Picture credits: MIT Technology Review

Due to the prevailing circumstances of skin issues in different scenarios, scientists at different startups are working to create some skin cells that can resolve the issue of baldness. Biologists are keeping a track of the latest advances in genetic engineering to solve the problem of baldness by generating hair-forming cells that could restore a person’s capability to grow hair.

A startup called dNovo has worked on techniques to grow hair cells in their labs and even on animals. A mouse sprouting a dense clump of human hair has also been shown by them. The company’s founder is Ernesto Lujan, a Stanford University-trained biologist. He says that his company can produce the components of hair follicles by “reprogramming” ordinary cells. He is hopeful that the methodology could treat the underlying cause of hair loss. Lujan further mentions that his company can transform any cell into a hair stem cell by changing the patterns of genes active in it.

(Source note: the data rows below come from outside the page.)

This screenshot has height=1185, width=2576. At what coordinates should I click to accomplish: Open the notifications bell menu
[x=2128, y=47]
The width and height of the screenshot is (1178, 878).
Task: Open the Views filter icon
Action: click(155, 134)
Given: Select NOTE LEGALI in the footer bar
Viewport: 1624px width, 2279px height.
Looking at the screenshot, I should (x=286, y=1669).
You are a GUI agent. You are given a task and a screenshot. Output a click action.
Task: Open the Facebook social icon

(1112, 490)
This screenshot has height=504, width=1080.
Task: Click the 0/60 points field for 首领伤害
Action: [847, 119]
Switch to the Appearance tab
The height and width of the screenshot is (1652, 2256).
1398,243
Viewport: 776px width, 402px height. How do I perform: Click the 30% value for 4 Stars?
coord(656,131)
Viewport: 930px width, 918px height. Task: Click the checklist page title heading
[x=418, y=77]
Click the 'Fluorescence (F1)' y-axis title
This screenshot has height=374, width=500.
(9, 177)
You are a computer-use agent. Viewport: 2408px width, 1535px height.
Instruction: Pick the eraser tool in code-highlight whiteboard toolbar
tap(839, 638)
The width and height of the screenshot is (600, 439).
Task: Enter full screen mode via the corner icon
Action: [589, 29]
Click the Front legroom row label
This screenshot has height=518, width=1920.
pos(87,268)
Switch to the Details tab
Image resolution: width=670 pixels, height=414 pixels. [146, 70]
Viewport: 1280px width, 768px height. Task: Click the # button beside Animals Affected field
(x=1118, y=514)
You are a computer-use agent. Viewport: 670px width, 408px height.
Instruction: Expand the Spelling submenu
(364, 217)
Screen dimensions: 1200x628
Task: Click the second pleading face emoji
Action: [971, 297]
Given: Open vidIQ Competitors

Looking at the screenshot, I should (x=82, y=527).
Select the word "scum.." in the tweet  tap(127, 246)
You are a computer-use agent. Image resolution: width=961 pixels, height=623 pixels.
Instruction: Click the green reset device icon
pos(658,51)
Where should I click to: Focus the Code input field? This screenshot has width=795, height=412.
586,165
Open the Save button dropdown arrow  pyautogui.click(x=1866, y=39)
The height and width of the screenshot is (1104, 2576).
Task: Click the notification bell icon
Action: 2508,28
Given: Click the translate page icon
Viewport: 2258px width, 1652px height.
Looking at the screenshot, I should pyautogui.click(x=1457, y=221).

According to Lujan, “And we can push cells from one state to another.” As far as reprogramming technology is concerned, the chance of replacing hair is one corner that can defeat the symptoms of aging. Another company, Altos Labs plans for the exploration of people being rejuvenated using reprogramming. Another startup, Conception is working on methods to increase fertility by converting blood cells into human eggs.

In the early 2000s, scientists realized that they could potentially manufacture endless supplies of almost any type of cell, nerves, or heart muscle after the simple formula of Japanese researchers to turn any type of tissue into stem cells similar to ones in an embryo.

It was found that the transformation of cells can be difficult to achieve, but getting lab-grown cells back into the body was another concern. Researchers in Japan tried transplanting retina cells into blind people. The concept startups are working to collect skin cells from patients and then convert them into hair-forming cells. Another company, “Stemson” has raised 22.5 million USD from funders including from the drug company AbbVie. The company’s CEO, Hamilton says his company is transplanting reprogrammed cells onto the skin of mice and pigs for testing purposes.

Hamilton, who was invited to give the keynote at this year’s Global Hair Loss Summit, mentioned, “We have seen so many [people] come in and say they have a solution. That has happened a lot in hair, and so I have to address that,” he further said, “We’re trying to project to the world that we are real scientists and that it’s risky to the point I can’t guarantee it’s going to work.”

According to Lujan, hair-forming cells grown in the lab would be added to a person’s head with a surgery similar to that surgery related to transplanting follicles onto a bald spot.

Karl Koehler, a professor at Harvard University. says, “I think people will go pretty far to get their hair back. But at first, it will be a bespoke process and very costly.” Hair follicles are complicated organs residing in the dermal layer of skin that arise through the molecular crosstalk between several cell types. Koehler’s lab produces hair shafts using another method. They do so by growing organoids. Organoids are small blobs of cells that self-organize in a petri dish. Koehler says, “Cosmetics companies are interested. Their eyes light up when they see the organoids.”